Start manual

Tonight I am starting new courses, teaching constantly, and this reminds me to recommend the following to you:

Start using your camera in manual mode (“M”) and with auto ISO disabled. This way you set ISO, Aperture and Shutter Speed. Those are the only three variables that can affect exposure – use them yourself and understand the effects.

You see, if you use automatic modes, these “fight against you”. For instance, increasing ISO will not make your image brighter when your camera is set to an auto mode, since the camera will adjust aperture or shutter “the other way”. But it will not tell you this, leadinf to confusion.

So your exercise for today – and until you understand exposure properly: shoot in manual mode the entire day and adjust everything yourself.

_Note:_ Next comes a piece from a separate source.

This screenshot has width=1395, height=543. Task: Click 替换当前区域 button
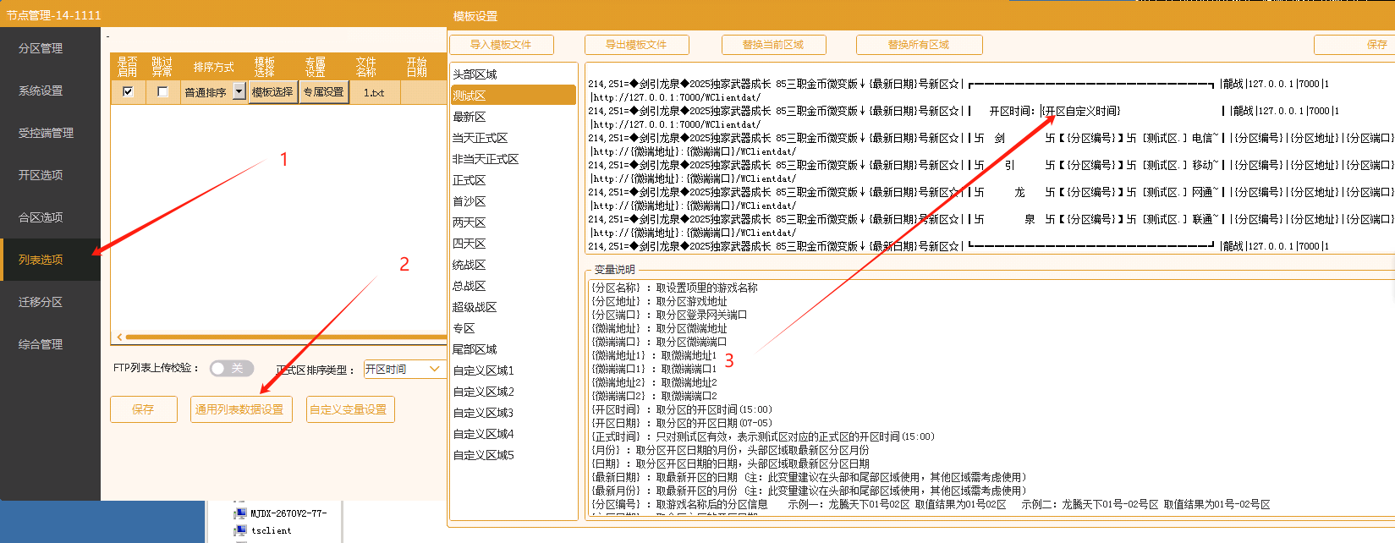[773, 45]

This is the only way you will understand photographic exposure.


6 thoughts on “Start manual

  1. Hi Michael,
    I have a question that is somewhat related to this post. Hopefully you can help clarify:

    Recently in some event shooting that I did, I followed the famous Willems 4-4-4 rule with my 430-EXII set to ETTL metering. The pictures that resulted were a bit overexposed and with the ambient light not doing as much “work” in behind the subjects. (I think could have been a variety of reasons such as brighter ambient light, distance of subjects, etc). In these instances, what is your first suggestion to correct this? Flash compensation? change shutter speed / ISO / aperture?

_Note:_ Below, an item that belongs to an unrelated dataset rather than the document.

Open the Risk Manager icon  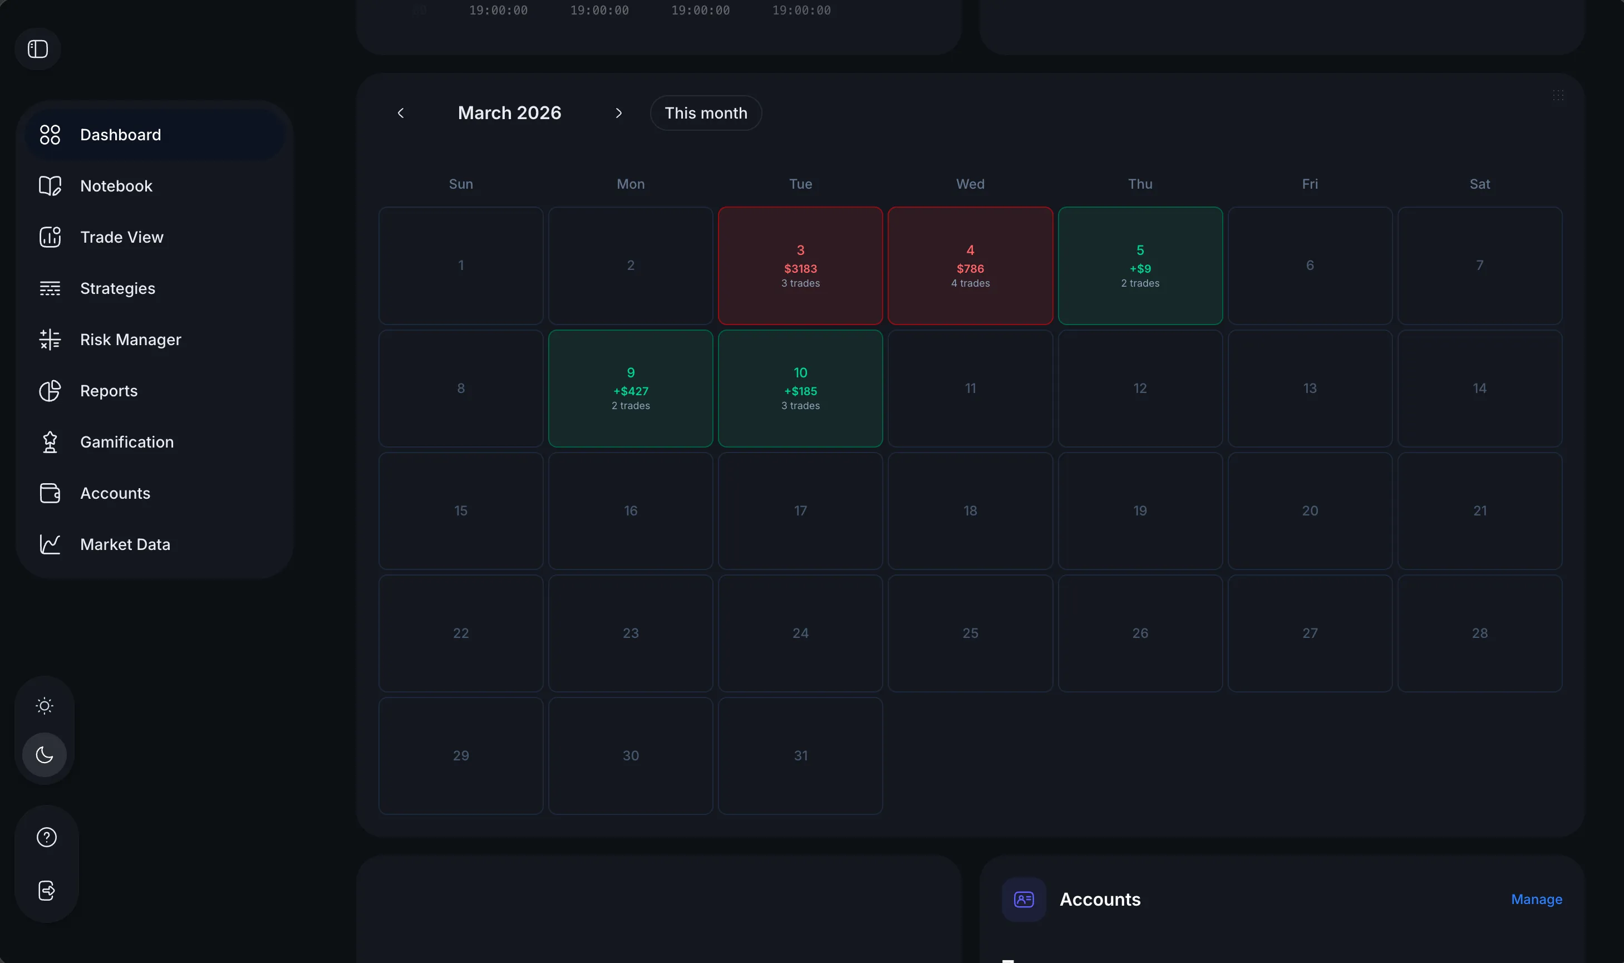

    Any guidance that you could give would be appreciated!


  2. First: if the flash part is too bright, use FEC (Flash Exp Comp) to decrease that (say, -1 stop).

    Second – if the background is too bright, increase shutter speed. If it is too dark, increase ISO.

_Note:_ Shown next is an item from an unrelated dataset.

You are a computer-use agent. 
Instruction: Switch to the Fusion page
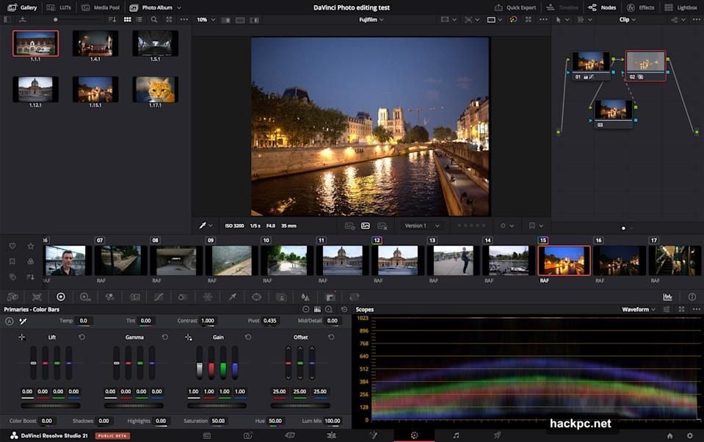[x=374, y=435]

    Send me a picture with EXIF data and I’ll tell you my suggestion/analysis!

  3. Thank you!

    Would adjusting the aperture only be suggested/valuable in special circumstances?
    I will send a few samples tonight for your to review.


  4. I’ve been shooting manual for the past few days and am “getting it.” Still, I wonder about when to use exposure compensation buttons and when to use the dial to over-expose or under- expose.

    And, am I right, using a Nikon D80, that if the button is set to +3 for example, the dial has no effect on that setting?

  5. Michael! You are soooo right….on my recent trip to Arizona, I was using M 95% of the time…all because of something I learned from you. As I was in the desert and making use of tips from your one-to-one coaching and your blog, there were so many times I wanted to email you and thank you, but couldn’t, as I was not getting reception. Thanks so much for the last few one-to-one coaching sessions!